Arthroscopy has been used for removing the fibrous tissue at the nonunion site and freshen bone surfaces in treating greater tuberosity nonunion [3] as well as for bone grafting of a juxta-articular glenoid cyst following a fracture of the glenoid. [4] Successful treatment of anterior glenoid rim fractures involving greater than 15%-25% of the articular surface and associated with shoulder instability has been well-established in the literature using arthroscopic surgery. [5] The surgical technique includes a lateral decubitus position of the patient which may aid in the reduction of the fracture by providing ligamentotaxis around the joint. [5] Beach chair position can be used in fractures with complex configuration, as it aids appropriate placement of cannulated screws. [5] The fracture should be provisionally fixed with K-wires under direct visualization through arthroscopy. [6] Inter-fragmentary compression should be achieved with a cannulated lag screw placed over the guide wire. [6] In Ideberg type II, IV and V fractures, posterior plating may be required for fracture neutralization. [5],[6]
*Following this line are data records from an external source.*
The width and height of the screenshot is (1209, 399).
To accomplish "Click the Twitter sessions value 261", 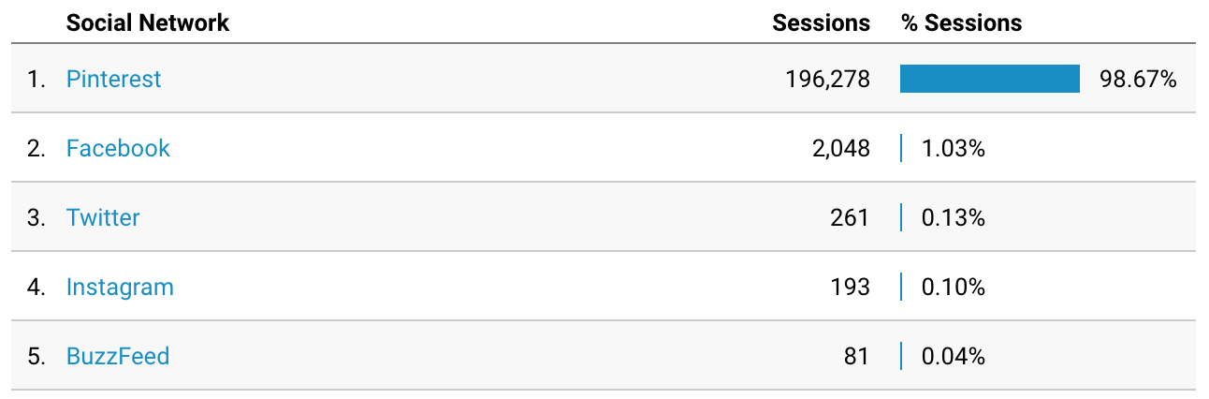I will [x=850, y=218].
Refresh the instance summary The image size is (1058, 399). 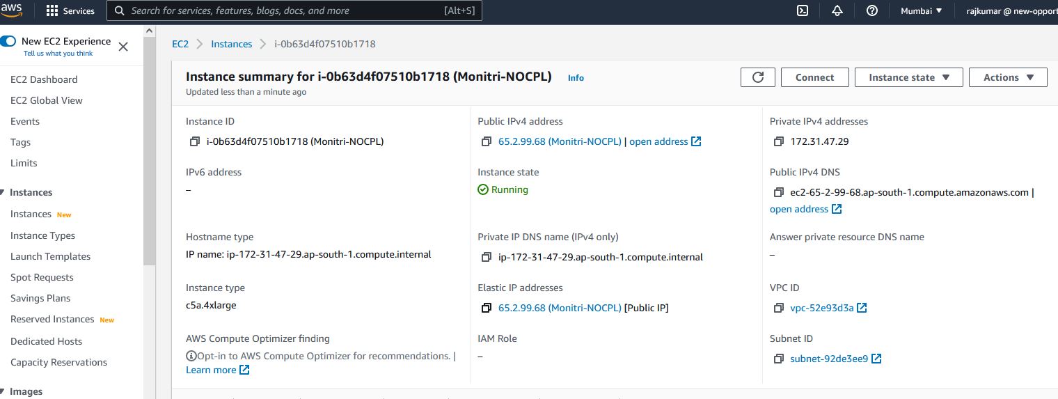pyautogui.click(x=758, y=77)
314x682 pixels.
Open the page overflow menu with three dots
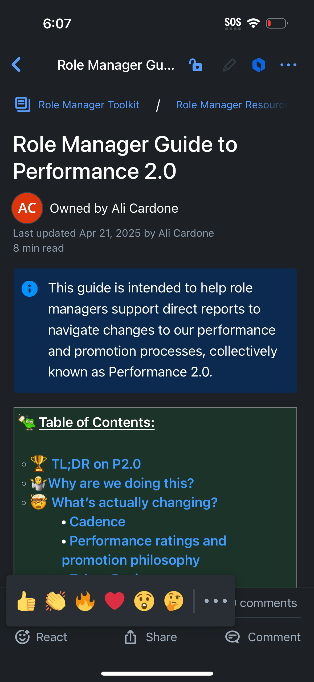(288, 65)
Current indications for surgical reduction of Ideberg type I fractures include a fracture displacement of > 10 mm, involving >25% of the anterior rim or >33% of posterior rim and/or persistent instability. [6],[7] The recommended treatment is screw fixation with/without capsulolabral repair. However, when comminution precludes screw fixation, the fragment can be excised followed by a bone grafting procedure to augment the glenoid rim. [6],[7] Various treatment options have been described in literature for Ideberg type II to type V fractures of the scapula. These range from functional treatment, percutaneous surgical fixation and open reduction and internal fixation. [6] Fracture with greater than 5 mm displacement and/or humeral head subluxation is an indication for surgical fixation. [7] Surgical approach depends on the fracture type. Anterior approach is chosen for anterior rim fractures (Type Ia), as well as some glenoid fossa fractures (Types III, IV and Vb) whereas posterior approach is appropriate for posterior glenoid rim fractures (Type Ib), most fractures of the glenoid fossa (Types II, III, IV and V) and glenoid neck fractures. [8] However, arthroscopic fixation considered as a preferred method of surgery, depending on the fracture pattern and expertise of the surgeon. [8]
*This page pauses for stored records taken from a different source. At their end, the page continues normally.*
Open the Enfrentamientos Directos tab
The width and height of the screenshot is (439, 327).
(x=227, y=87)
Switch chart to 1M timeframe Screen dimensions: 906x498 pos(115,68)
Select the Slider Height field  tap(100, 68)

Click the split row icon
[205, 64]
Complications associated with arthroscopic fixation of gelnoid fracture include compartment syndrome due to fluid extravasation [9] and anterior interosseous nerve syndrome due to mechanical trauma, compressive hematoma or direct anaesthesia neurotoxicity. [10] Injury to the neurovascular structures due to incorrect placement of portals is another possible complication, which can be avoided by using properly placed appropriate portals. The following table outlines the commonly used portals and the structures at risk.

The central-anterior portal is deemed to be safe as long as the surgeon wouldn't move below the tip of the coracoid process.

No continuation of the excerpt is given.